Collected data entries:
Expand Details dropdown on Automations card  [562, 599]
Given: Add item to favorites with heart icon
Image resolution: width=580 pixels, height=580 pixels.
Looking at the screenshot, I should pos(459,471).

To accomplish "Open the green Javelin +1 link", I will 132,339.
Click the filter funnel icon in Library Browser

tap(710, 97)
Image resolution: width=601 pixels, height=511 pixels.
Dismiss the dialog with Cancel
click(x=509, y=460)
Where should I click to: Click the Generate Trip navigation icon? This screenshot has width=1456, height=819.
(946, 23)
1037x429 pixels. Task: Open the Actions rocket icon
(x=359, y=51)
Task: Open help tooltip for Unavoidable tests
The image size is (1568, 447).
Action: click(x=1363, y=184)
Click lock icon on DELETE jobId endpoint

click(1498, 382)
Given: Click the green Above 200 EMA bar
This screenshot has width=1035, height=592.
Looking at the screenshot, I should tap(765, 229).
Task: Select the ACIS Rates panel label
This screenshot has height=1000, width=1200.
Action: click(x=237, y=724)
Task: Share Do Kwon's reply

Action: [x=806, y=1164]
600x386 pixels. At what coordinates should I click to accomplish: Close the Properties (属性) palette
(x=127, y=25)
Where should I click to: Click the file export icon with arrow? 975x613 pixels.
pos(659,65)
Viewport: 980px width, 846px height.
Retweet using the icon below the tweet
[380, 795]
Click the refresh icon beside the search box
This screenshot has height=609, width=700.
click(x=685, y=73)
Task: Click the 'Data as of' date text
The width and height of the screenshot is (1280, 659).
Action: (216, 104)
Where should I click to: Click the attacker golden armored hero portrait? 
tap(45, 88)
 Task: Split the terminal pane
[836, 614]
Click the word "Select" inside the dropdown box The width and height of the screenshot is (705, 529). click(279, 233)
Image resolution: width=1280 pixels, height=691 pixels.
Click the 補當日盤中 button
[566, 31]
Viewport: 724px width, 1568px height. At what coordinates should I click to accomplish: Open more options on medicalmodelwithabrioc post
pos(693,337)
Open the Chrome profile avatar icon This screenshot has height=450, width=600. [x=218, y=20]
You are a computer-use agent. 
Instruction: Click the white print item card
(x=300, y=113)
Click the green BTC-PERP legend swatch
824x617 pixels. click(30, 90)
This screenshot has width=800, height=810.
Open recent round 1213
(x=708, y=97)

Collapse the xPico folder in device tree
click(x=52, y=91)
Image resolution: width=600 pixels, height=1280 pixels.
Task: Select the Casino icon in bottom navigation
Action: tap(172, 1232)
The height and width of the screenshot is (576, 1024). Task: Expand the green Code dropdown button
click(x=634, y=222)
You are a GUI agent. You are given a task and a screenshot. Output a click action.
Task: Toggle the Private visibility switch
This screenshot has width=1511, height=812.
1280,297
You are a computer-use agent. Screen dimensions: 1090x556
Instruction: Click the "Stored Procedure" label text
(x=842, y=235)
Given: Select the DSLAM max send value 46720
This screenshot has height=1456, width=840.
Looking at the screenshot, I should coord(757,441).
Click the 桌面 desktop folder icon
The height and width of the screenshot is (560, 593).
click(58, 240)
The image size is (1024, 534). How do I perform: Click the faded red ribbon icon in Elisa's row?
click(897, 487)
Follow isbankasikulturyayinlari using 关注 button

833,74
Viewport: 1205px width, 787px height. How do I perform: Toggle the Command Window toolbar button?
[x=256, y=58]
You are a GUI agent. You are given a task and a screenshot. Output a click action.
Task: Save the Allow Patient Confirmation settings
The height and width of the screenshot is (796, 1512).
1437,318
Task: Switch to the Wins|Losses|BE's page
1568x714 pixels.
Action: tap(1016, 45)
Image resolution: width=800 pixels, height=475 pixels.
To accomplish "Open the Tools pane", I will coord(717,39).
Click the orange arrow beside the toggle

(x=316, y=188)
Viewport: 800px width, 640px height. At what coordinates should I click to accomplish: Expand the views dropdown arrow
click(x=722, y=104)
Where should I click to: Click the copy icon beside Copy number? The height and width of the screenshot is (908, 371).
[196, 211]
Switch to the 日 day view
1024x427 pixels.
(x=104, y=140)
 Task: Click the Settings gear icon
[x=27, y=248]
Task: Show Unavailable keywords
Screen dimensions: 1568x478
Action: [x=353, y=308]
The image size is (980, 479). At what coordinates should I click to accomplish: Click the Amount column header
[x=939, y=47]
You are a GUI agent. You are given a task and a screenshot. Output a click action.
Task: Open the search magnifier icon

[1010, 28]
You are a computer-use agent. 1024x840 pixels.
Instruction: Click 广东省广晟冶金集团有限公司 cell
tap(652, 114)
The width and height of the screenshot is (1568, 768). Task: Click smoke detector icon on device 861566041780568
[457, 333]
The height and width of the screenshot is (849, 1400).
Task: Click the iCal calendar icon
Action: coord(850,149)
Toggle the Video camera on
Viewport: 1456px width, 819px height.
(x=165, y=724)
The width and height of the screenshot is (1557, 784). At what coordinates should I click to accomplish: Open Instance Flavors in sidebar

• **PROBLEM TO SOLVE**: Working from the data above, extract solely the lines from the one containing "600x386 pixels. At" through the one containing "Task: Click the 'Data as of' date text", exactly as they appear, both included.

• **EXERCISE ANSWER**:
600x386 pixels. At what coordinates should I click to accomplish: Close the Properties (属性) palette
(x=127, y=25)
Where should I click to: Click the file export icon with arrow? 975x613 pixels.
pos(659,65)
Viewport: 980px width, 846px height.
Retweet using the icon below the tweet
[380, 795]
Click the refresh icon beside the search box
This screenshot has height=609, width=700.
click(x=685, y=73)
Task: Click the 'Data as of' date text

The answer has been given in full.